Were you surprised when you first heard what the “DUFF” stood for?

“I was! You know, at first I had the same reaction most people do and I was like, ‘Damn, that’s super mean.’ But you talk to Kody about it and she wrote the book, it’s really not about looks being the DUFF. You know, Tom Brady was the DUFF of his draft class, and now he’s biggest quarterback on the planet. That’s kind of the analogy I can use for dudes, if they want to get it. But it’s really more about, you know there’s always going to be someone better, faster, stronger, smarter, and it’s more about how all teens, or all people in general, at one time or another feel like the DUFF. They have a wavering confidence, or they’re just trying to figure out who they are and the nice thing is, that’s kind of timeless and everybody always goes through it. So those themes, it’s kind of like a John Hughes movie in that way, it’ll kind of transcend generations I think.”

Yeah, you know, the tone I got from the trailers was that it looked like 21 Jump Street meets 10 Things I Hate About You…

“Thanks! I’ll take that and both of those movies. Yeah, we got a lot of freedom while we were shooting which was nice because Mae (Whitman) and I, we both read the script and separate times, we didn’t even know the other person was involved, but we both kind of had the same idea. We said, ‘You know, the story’s great.

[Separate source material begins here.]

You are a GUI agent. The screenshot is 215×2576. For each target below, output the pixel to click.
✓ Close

It’s all there. But some of the dialogue feels a little dated, and it just needs to feel a little more natural. So they let us improvise all over the script, I’d say about half of the movie is improvised. Which makes it feel very natural and real.”

That’s interesting because you can definitely feel it in the trailer alone. I was wondering which moments were improvised and which were in the script.

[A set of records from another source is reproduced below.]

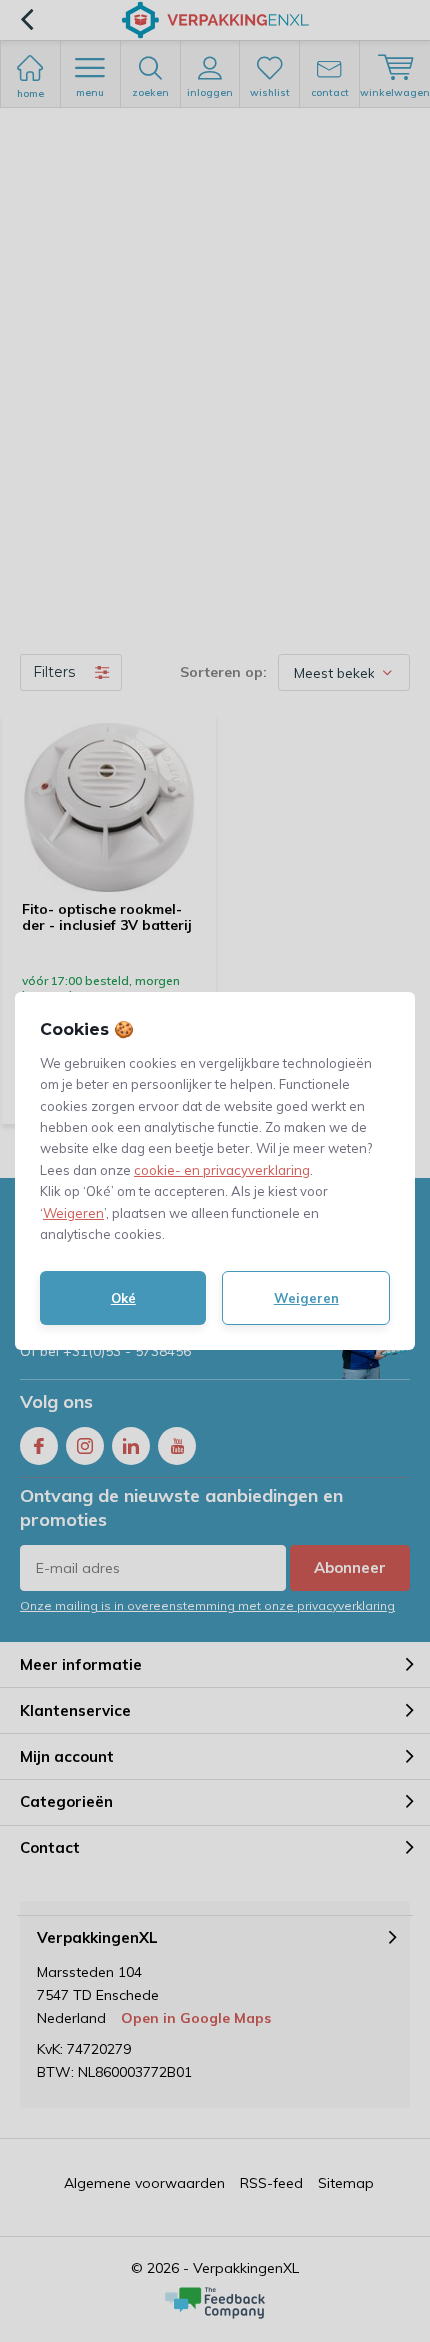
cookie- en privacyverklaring (222, 1170)
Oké (123, 1298)
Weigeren (73, 1213)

“Yeah, about half the trailer is. You kind of need that in a teen comedy because not many screenwriters are under thirty years old, let alone forty years old. So you’re supposed to be writing dialogue for teenagers. I haven’t been a teenager for awhile, but I feel like, I still remember what it was like to be in high school and I think the biggest thing was when I was in high school, or when anyone is, you know you feel like you’re a lot older and you feel like an adult. So the last thing you want is to be talked down to or a cheesy version of somebody trying to talk cool, which is always an actor’s nightmare. So I think we just tried to make it feel as real as possible, while just having a lot of fun doing it. I think it shows onscreen.”

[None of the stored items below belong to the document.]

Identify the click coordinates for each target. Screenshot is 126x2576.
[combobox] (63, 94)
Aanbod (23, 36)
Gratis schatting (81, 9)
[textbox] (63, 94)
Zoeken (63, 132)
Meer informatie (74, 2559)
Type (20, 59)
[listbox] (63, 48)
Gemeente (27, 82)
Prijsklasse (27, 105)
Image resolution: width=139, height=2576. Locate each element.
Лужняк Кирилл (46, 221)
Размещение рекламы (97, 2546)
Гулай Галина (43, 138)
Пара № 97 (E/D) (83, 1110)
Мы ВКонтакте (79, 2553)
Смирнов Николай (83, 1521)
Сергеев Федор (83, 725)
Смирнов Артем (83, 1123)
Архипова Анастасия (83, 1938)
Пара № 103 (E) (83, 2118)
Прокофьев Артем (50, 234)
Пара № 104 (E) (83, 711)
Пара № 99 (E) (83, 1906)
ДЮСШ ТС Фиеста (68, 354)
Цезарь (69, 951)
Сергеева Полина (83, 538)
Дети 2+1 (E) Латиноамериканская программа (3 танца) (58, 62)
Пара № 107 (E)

How quickly did the chemistry between you and Mae happen? Because it’s on fire in the film.

“Oh thanks, yeah we just got lucky, we became quick friends and we’re both pretty sarcastic and she’s so funny. It’s unbelievable. You’re kind of forced into a quick relationship and you know sometimes it works out and sometimes it doesn’t and you know Mae and I got lucky. We became quick friends, we still hang out, I saw her two days ago and it just worked out great. We got to have a lot of fun and we were just comfortable around very quickly, which hopefully shows. I think it does. A lot of the response from most of the people who see the movie is A.) It feels very real and natural which is what we were going for and B.) a lot of people are like, ‘Your chemistry is great,’ which is pretty fun.”